A Game of Morals: The Anti-“Monopoly”
This is the second in a series of guest posts by Hali Sofala and Eric Jones on the connections between gaming (video and otherwise) and the literary.
Situated on the upper-most point of the state of Delaware, in between Sherwood Forest and Marsh Road, is a quaint artists’ village made up of Tudor revival homes with barn style garages. This “garden-city utopia” is now over a hundred years old. It was named for the Forest of Arden in Shakespeare’s immortal comedy As You Like It, and features the Olde English motto, “Ye are Welcome Hither,” a clever reversal play on the words over the entrance to Hell in Dante Alighieri’s Inferno: “All hope abandon, ye who enter here!” What might be most interesting about this bohemian paradise is that it was here, in one of only two towns in the United States run under the no land ownership, Single-Tax economic philosophy of Henry George, where the most capitalist game in the world was invented: Monopoly.
In our previous post we discussed how videogames constitute a semiotic environment, that is, a system of texts and iconography that form a particular literacy within a certain domain. What Monopoly demonstrates is how that experiential universe can work as an example of moral literature. In 1904, Elizabeth “Lizzie” Magie, created a board game designed to teach children the differences between the evils of land ownership and the virtues of Georgist Single-Tax philosophy. It was called The Landlord’s Game, and involved the same distinctive Monopoly board layout that we are familiar with today, with variants on the place names and currency.

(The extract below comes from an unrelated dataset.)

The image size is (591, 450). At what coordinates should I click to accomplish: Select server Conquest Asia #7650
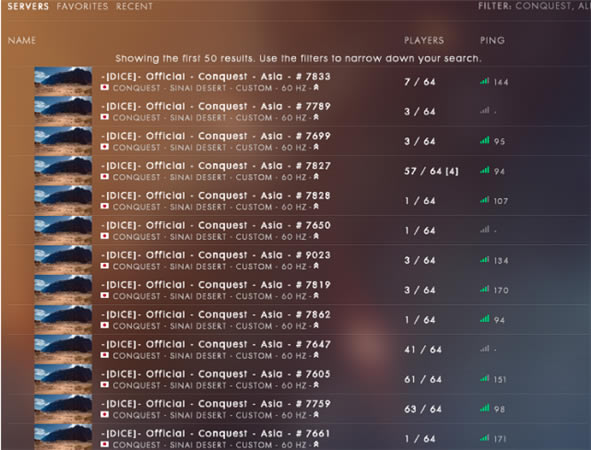[x=299, y=230]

The game initially involved two sets of rules. The first involved players engaging competitively, buying and trading for land and then gouging their opponents, leaving one player with all the money and the rest destitute. Once played several times, players could then opt for The Arden Rules Set, which involved no land ownership at all. Instead, players would pay rent into the Public Treasury (now ‘Community Chest’) and then opt to improve lots with houses. Players could collect rent on homes, but not on the land itself. Earlier versions of the game involved much harsher slights on capitalism, with the Tax squares we know today being named Hogg’s Game Preserves and Lord Blueblood’s Estate. Under the Arden Rules there was no land tax and free schools paid for by the Public Treasury would replace the tax spaces. Eventually, the players would create a kind of economic equality, thus learning the benefits of a communally owned land system.

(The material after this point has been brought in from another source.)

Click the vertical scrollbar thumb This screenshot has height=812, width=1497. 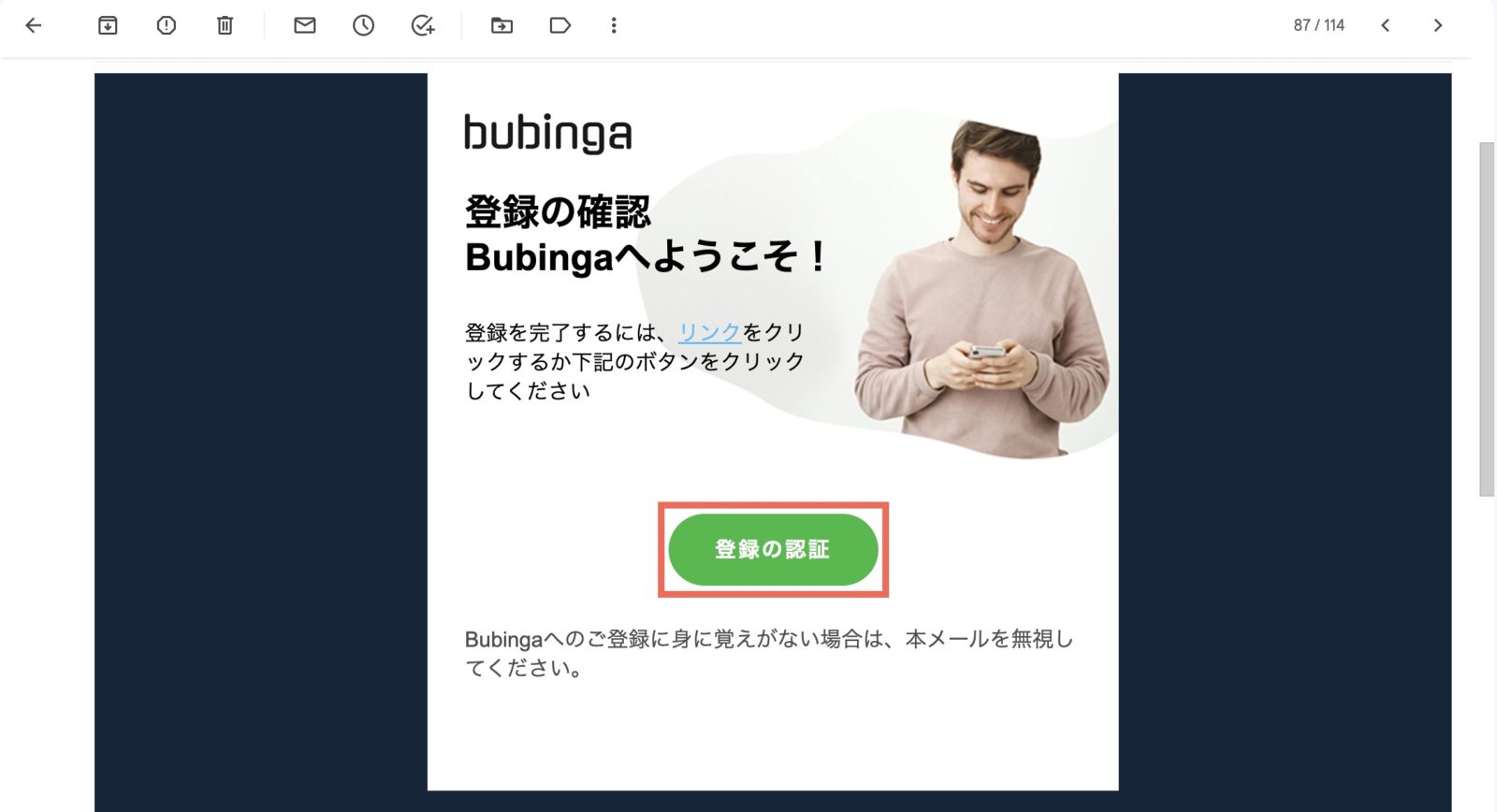(x=1487, y=318)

The Landlord’s Game was not the first attempt to instill children with a sense of morality through the device of gameplay, but it was revolutionary in that it created game mechanics inextricable from its moral situation. It also initiated players into modes of identity so that players were forced to create an alternate version of themselves that would not exist outside of the game narrative. This is a quality that would later be carried over into interactive videogames. Games created for the purpose of proselytizing prior to The Landlord’s Game contained only basic ludic sub-structures such as roll-and-move or trivia questions designed to teach children content rather than experience.
The example of Monopoly is particularly relevant today in light of America’s current economic situation wherein 99% of the wealth is held by only 1% of the population, a situation prophesized in every game of Monopoly played to completion. Might America boast such economic inequality had Parker Brothers kept the original Arden Rules Set once they acquired the rights to The Landlord’s Game in 1934? Most likely. Not because Monopoly teaches us that land ownership is a good thing, but because most people don’t listen to what games have to teach us. This begs the question: Can games be moral literature? We’ll argue how they can and how they can’t in future blog posts, but here’s a challenge for you: the next time you break open a box of Monopoly, try applying the Arden Rules Set. See how many players feel cheated out of their fortunes or dealt a terrible economic hand by the end of the game. You might also check out website for Arden, Delaware and Fairhope, Alabama to see how the other half lives.